For Libby, Bush Seemed to Alter His Texas Policy
By ADAM LIPTAK
Published: July 8, 2007
Until he commuted the 30-month prison sentence of I. Lewis Libby Jr. on Monday, President Bush had said almost nothing about his philosophy in granting clemency while at the White House.
Mr. Bush explained his clemency philosophy in Texas in his 1999 memoir, “A Charge to Keep.”
“In every case,” he wrote, “I would ask: Is there any doubt about this individual’s guilt or innocence? And, have the courts had ample opportunity to review all the legal issues in this case?”

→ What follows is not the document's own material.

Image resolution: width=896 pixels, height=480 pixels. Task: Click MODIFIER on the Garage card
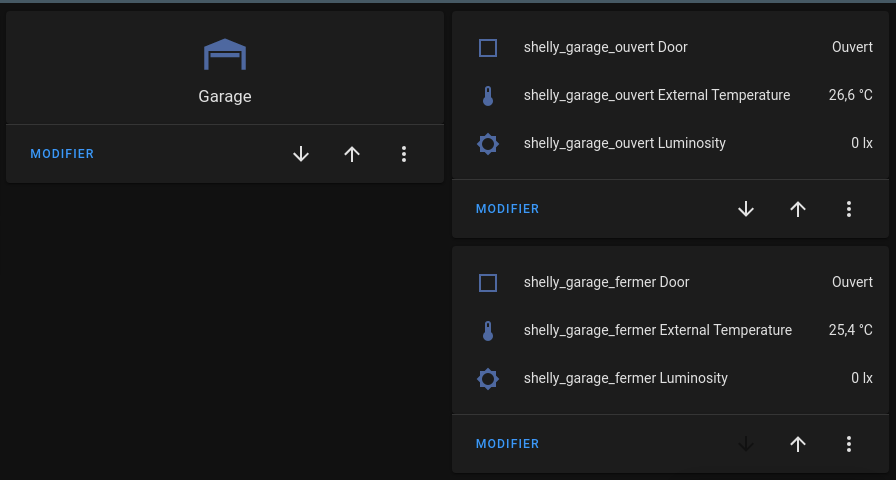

In Mr. Libby’s case, Mr. Bush expressed no doubts about his guilt. He said he respected the jury’s verdict, and he did not pardon Mr. Libby, leaving him a convicted felon. And Mr. Bush acted before the courts had completed their review of his appeal.
“As governor, Bush essentially viewed the clemency power as limited to cases of demonstrable actual innocence,” said Jordan M. Steiker, a law professor at the University of Texas who has represented death-row inmates.
“The exercise of the commutation power in Libby,” Professor Steiker continued, “represents a dramatic shift from his attitude toward clemency in Texas, and it is entirely inconsistent with his longstanding, very limited approach.”